ASÍ PASÓ AQUELLO
El seis de junio de 1923 El Informador, periódico editado en Guadalajara, Jalisco, publicó la noticia del asesinato de Juan Nepomuceno Pérez Rulfo cerca de la hacienda propiedad de su padre y de la cual era encargado, cometido por un enemigo suyo que le disparó un tiro a traición.
El sábado anterior, día del crimen, llegó por la mañana a la hacienda José Guadalupe Nava en estado de ebriedad. Lo había mandado el padre para que le fueran devueltas dos reses de su propiedad, encerradas en un corral por órdenes del encargado. Las bestias habían destruido las sementeras una vez más y se exigía a sus dueños el pago de un peso por animal para reparar los daños causados.
Las dificultades con los vecinos venían de antaño, porque no respetaban límites ni valladares para que sus animales pastaran en los terrenos de San Pedro. Juan Nepomuceno los fue convenciendo uno por uno. Pero quien no se dejó fue Ambrosio Nava, padre de José Guadalupe. Siguió mandando a su hato para que se metiera.
Ahora era secretario del ayuntamiento de Tolimán, pero antes había sido administrador de la hacienda, y él mismo enfrentó entonces los problemas que causaba. El capital que poseía se originaba en la administración de San Pedro, y tal vez eso era causa de su actual encono.
José Guadalupe se negó a cubrir los dos pesos y se fue diciendo que lo consultaría con su padre. Al salir lanzó amenazas delante de unos mozos de cuadra y más adelante, yendo a Tolimán, disparó su pistola cerca del río. Siguió camino hasta una taberna donde continuó bebiendo y tramó su plan.

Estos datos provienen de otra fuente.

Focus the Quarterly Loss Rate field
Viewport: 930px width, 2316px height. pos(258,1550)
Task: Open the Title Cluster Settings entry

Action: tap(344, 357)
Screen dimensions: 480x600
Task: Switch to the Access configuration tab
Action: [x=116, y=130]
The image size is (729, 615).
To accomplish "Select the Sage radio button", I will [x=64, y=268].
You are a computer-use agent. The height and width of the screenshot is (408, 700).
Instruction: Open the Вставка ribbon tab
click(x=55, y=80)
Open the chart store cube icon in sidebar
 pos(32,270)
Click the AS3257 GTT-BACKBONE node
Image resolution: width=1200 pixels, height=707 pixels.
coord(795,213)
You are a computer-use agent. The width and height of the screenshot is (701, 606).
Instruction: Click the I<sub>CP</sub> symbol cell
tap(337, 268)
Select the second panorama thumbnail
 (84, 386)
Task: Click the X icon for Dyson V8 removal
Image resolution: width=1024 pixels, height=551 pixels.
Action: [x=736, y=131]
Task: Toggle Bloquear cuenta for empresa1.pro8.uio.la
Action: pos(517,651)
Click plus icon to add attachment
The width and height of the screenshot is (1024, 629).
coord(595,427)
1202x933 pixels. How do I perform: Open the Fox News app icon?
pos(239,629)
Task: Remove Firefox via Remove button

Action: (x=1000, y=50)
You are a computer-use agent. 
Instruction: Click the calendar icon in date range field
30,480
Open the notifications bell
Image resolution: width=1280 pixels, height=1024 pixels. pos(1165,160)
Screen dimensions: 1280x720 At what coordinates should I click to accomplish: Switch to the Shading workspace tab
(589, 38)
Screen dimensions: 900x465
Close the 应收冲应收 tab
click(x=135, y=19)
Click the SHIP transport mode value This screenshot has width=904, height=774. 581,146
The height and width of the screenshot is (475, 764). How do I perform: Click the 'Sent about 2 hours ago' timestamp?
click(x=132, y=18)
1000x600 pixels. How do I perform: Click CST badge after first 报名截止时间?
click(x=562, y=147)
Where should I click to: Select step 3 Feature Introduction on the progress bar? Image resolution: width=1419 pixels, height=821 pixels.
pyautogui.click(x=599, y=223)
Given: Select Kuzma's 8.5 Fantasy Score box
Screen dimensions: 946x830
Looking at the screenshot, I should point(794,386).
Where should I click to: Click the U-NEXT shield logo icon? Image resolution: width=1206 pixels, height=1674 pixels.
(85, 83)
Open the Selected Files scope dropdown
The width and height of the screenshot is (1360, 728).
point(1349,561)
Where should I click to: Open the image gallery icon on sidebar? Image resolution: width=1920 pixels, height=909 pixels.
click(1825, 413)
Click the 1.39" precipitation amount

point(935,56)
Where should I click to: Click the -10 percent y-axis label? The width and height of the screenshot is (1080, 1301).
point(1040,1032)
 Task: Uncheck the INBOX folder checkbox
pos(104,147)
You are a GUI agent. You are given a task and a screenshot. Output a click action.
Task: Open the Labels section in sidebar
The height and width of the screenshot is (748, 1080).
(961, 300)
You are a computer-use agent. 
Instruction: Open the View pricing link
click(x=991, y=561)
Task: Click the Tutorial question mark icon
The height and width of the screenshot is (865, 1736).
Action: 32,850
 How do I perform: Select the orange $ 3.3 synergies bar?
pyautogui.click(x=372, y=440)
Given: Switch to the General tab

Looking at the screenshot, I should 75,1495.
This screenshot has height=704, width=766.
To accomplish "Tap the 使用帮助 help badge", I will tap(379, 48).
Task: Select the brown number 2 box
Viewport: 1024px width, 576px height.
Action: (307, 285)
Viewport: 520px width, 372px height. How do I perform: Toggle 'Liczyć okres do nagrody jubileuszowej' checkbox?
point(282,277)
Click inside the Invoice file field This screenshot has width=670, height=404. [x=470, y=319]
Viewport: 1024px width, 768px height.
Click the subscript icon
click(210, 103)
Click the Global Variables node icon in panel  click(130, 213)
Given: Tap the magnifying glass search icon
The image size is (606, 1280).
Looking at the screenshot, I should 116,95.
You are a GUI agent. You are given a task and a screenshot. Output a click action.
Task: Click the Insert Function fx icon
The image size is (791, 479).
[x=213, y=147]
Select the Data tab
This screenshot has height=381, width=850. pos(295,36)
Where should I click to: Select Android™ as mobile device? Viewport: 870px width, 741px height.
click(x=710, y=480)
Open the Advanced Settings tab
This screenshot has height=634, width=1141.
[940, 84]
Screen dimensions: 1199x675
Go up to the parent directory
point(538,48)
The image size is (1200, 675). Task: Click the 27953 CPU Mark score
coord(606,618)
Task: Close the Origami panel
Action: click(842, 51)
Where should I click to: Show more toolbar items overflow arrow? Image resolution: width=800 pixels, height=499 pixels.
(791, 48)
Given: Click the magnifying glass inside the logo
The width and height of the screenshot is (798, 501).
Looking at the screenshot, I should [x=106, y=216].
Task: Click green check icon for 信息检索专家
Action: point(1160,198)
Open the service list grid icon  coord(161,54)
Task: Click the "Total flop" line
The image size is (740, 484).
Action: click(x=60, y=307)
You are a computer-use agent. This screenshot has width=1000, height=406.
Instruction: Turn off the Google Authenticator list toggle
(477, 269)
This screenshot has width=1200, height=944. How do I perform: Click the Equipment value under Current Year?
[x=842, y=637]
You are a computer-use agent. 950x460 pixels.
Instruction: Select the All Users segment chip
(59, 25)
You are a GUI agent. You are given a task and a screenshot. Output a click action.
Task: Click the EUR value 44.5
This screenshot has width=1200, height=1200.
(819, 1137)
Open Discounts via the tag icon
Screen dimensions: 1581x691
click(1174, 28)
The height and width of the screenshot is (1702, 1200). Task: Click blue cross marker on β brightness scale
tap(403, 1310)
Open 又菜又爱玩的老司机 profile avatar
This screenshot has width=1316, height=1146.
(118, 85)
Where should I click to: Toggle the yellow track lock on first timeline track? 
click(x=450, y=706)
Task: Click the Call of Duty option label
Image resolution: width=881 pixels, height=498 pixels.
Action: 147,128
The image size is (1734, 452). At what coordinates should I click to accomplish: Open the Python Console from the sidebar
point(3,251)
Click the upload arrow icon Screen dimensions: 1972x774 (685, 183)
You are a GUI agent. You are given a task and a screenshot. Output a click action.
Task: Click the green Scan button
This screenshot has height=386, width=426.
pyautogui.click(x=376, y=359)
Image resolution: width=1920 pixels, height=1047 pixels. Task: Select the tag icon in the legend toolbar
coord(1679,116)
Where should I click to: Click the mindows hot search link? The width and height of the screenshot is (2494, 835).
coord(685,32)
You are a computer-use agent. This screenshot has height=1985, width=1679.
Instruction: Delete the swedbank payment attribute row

Media hora después, Juan Nepomuceno se despidió de San Pedro para regresar a la casa familiar en San Gabriel. Decidió pasar por El Nacaxtle, un ranchito suyo. Se llevó a un mozo de compañía y los dos iban en buenas cabalgaduras con pistola y carabina. Antes de llegar a donde el camino se corta como una cicatriz rota, se pararon en la taberna y encontraron otra vez a José Guadalupe.
Juan Nepomuceno le preguntó si había visto un buey que se le había perdido. Aquel dijo que no, pero que si gustaba lo acompañaría algún rato ya que iban por el mismo rumbo. Aceptada su compañía, salieron de la taberna y los tres jinetes al fin llegaron hasta una vereda encajonada y estrecha que forma una curva en declive cerca de Arroyo Seco. Hace un embudo.
Tiburcio Orozco, el mozo que acompañaba al patrón, se adelantó para abrir una puerta al final de esa vereda que sólo acepta de uno en uno el paso de los caballos. Juan Nepomuceno agradeció la delantera pues la creyó cortesía, y avanzó a José Guadalupe por el sendero. Éste lo dejó alejarse unos pasos. Después sacó su carabina y le apuntó. La bala atravesó el cráneo y salió por la nariz. Juan Nepomuceno se desplomó muerto.
Disparó contra el mozo, pero no le dio. Tiburcio corrió hasta la hacienda para avisar del crimen. Luego vinieron las autoridades, recogieron el cadáver y fue llevado a San Pedro. La nota resumía: “El señor Pérez Rulfo deja un hogar vacío, compuesto por su esposa y cuatro niños pequeños, que en triste orfandad lloran la trágica desaparición de un hombre útil, joven y trabajador”.
Aquella lapidaria conclusión era tan vigente entonces como ahora: “El asesino, según fuimos informados, se pasea tranquilamente sin ser molestado en lo más mínimo”. La segunda vez que la esposa de Juan Nepomuceno vio al asesino de su marido paseándose libremente por la calle comenzó su propia muerte, que dejaría a Juan Rulfo huérfano de padres en un corto y fatal periodo.
Arrancado a tarascadas de su locus, lanzado a la pista de su vida con extraordinaria rapidez y violencia, viviendo una abismal tristeza ante la evaporación brutal de su familia: ¿puede pensarse que estos elementos, adversos para muchos, son para otros acción literaria, materia prima, aquello de “bebe tu sangre, poeta”? Escribir es lo único que se puede hacer con el dolor: todo edén perdido es una permanencia. Son esos pensamientos que como él mismo fabula viven y toman formas extrañas y se enredan.
Lo que es resulta inevitable. La orfandad de Juan Rulfo, ---traspuesta literariamente en el cuento ¡Diles que no me maten!, y en toda su obra--- alcanzó una condición de necesidad. La maraña de causas que causan las cosas sólo puede entenderse retrospectivamente. El escritor vive para escribir, porque escribe puede vivir.